**WORK TO BE COMPLETED:**
Copy the comment thread between "Thank you for the" and "a random sample!", inclusive, substituting "DataFrame" for every "data frame".

**TEXT EXCERPT:**

    • @ReuvenLerner
      @ReuvenLerner  Рік тому +1

      I'm afraid that I don't know much about the random-sample mechanism in Python. I assume that it's documented, and that you can choose which kind of random sampling you want to do... but that's about as far as my knowledge goes, I'm afraid!

  • @oueslatinihel6071
    @oueslatinihel6071 2 роки тому +1

    mister thank you for this explanation it was very helpful but i need to ask if i have a csv file and i want to utilise exactly 1/4 of the dataset to train my model and i dont want it to be random what should i do !!! thank youu

    • @ReuvenLerner
      @ReuvenLerner  2 роки тому

      Try reading the file in chunks (i.e., set chunk_size), and then stop after you've read one chunk. That seems like the easiest thing.

  • @monome3038
    @monome3038 8 місяців тому +1

    thank youuuu!

  • @avibis6509
    @avibis6509 Рік тому +1

    Thank you for the information sir. But how to exclude variables less than or equal to zero (different kind of sample)?

    • @ReuvenLerner
      @ReuvenLerner  Рік тому

      First, filter the rows, so that you end up with a data frame containing only those you want. But then you have a new data frame -- on which you can still ask for a random sample!

  • @kartik1396
    @kartik1396 2 роки тому +1

    How does your file location autocompletes after using ~ before courses?

**ENTRIES PROVIDED:**
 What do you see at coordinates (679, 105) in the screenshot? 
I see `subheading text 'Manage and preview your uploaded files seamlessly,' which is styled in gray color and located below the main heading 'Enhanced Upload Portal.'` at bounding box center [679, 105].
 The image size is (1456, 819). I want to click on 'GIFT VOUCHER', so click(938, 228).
--
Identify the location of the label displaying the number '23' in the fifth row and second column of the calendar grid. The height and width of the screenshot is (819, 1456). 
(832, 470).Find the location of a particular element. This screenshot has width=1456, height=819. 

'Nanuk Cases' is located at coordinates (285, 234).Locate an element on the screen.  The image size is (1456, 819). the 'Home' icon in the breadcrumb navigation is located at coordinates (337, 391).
==
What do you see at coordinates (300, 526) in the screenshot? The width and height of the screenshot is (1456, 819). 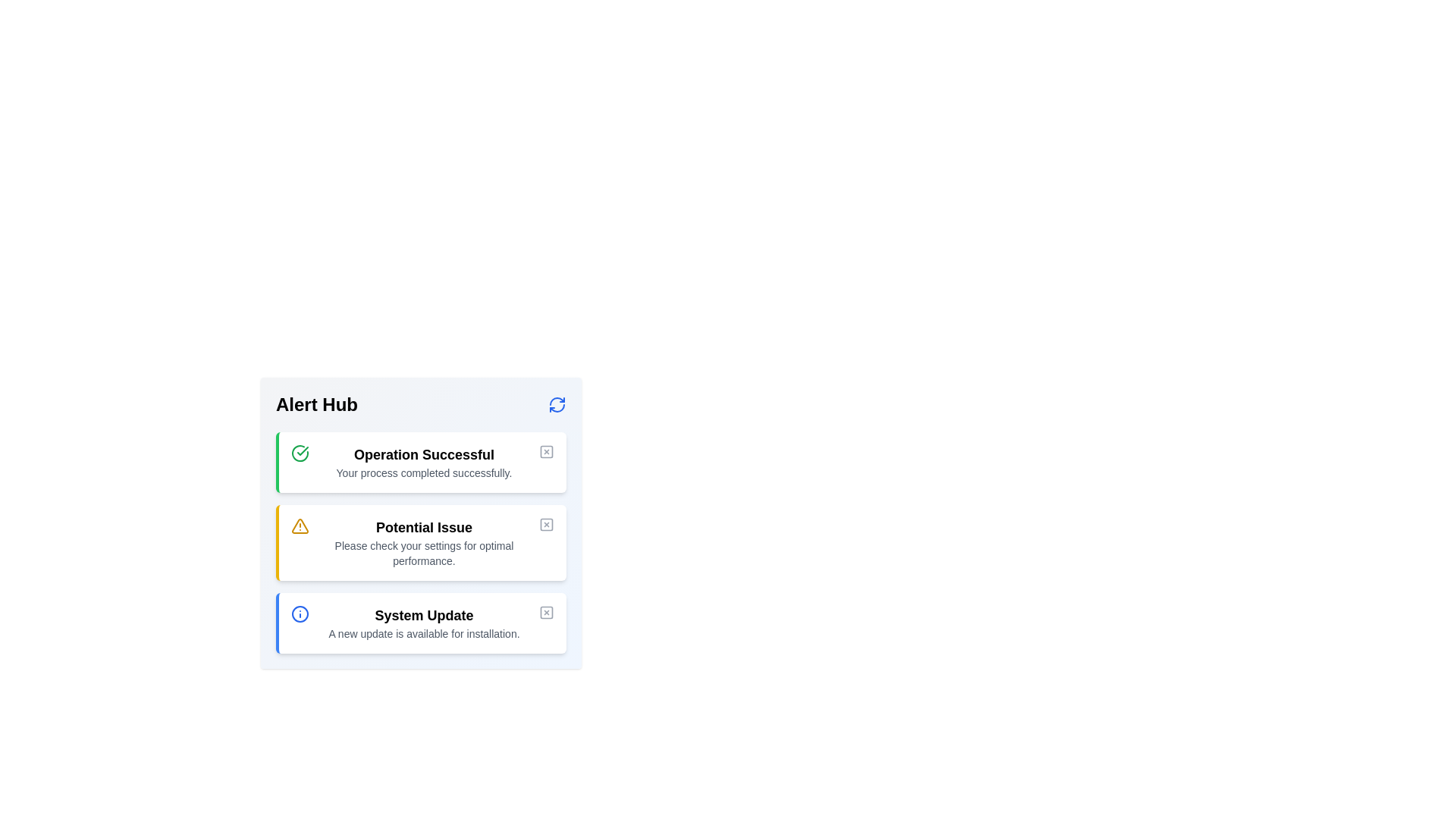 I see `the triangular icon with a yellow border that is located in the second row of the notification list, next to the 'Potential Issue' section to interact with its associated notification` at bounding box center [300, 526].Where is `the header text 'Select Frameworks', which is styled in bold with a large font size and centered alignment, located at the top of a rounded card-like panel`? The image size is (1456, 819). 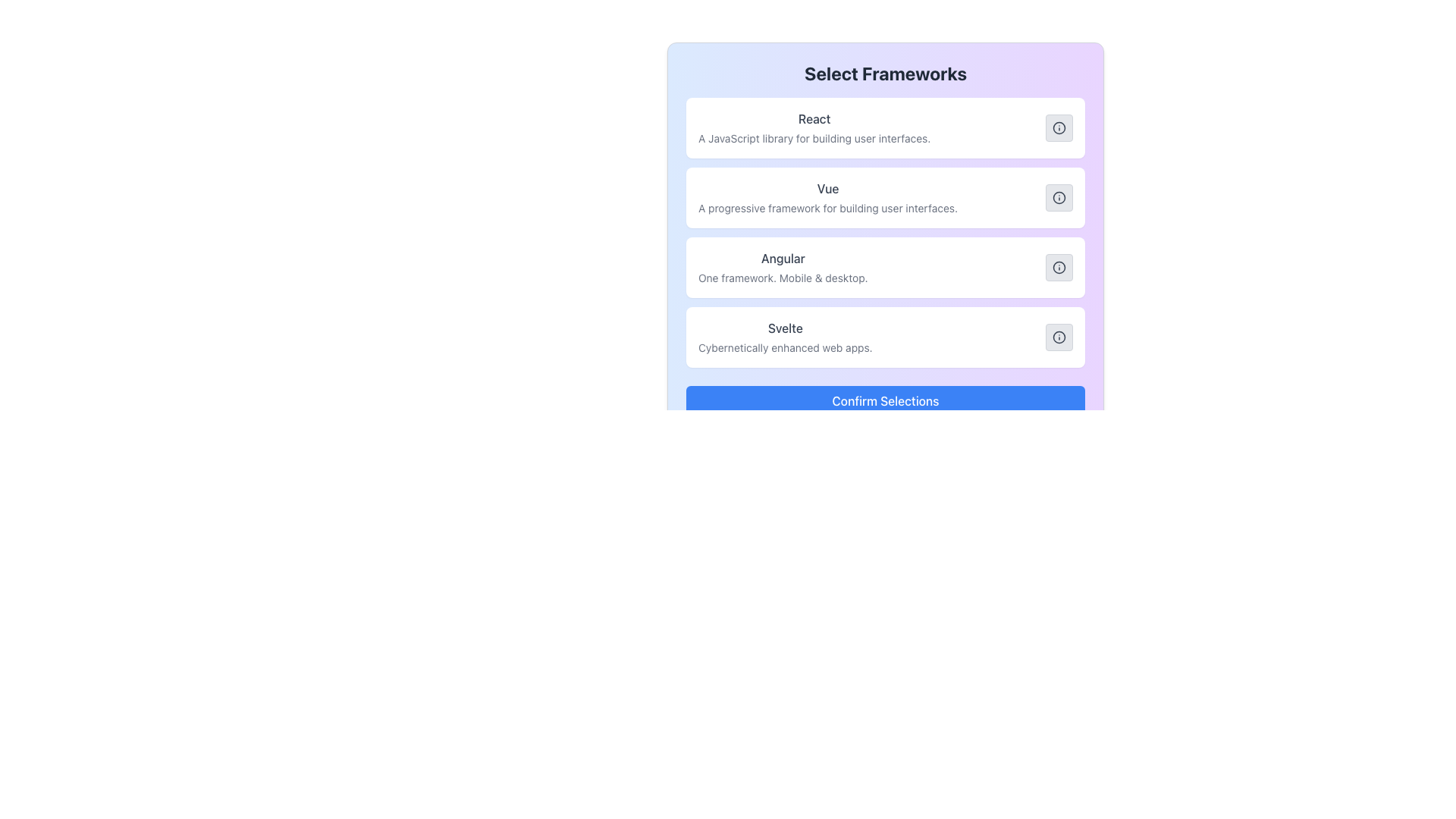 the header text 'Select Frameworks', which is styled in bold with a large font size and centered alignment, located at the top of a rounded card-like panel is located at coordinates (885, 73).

**SOLUTION:**
Thank you for the information sir. But how to exclude variables less than or equal to zero (different kind of sample)?

    • @ReuvenLerner
      @ReuvenLerner  Рік тому

      First, filter the rows, so that you end up with a DataFrame containing only those you want. But then you have a new DataFrame -- on which you can still ask for a random sample!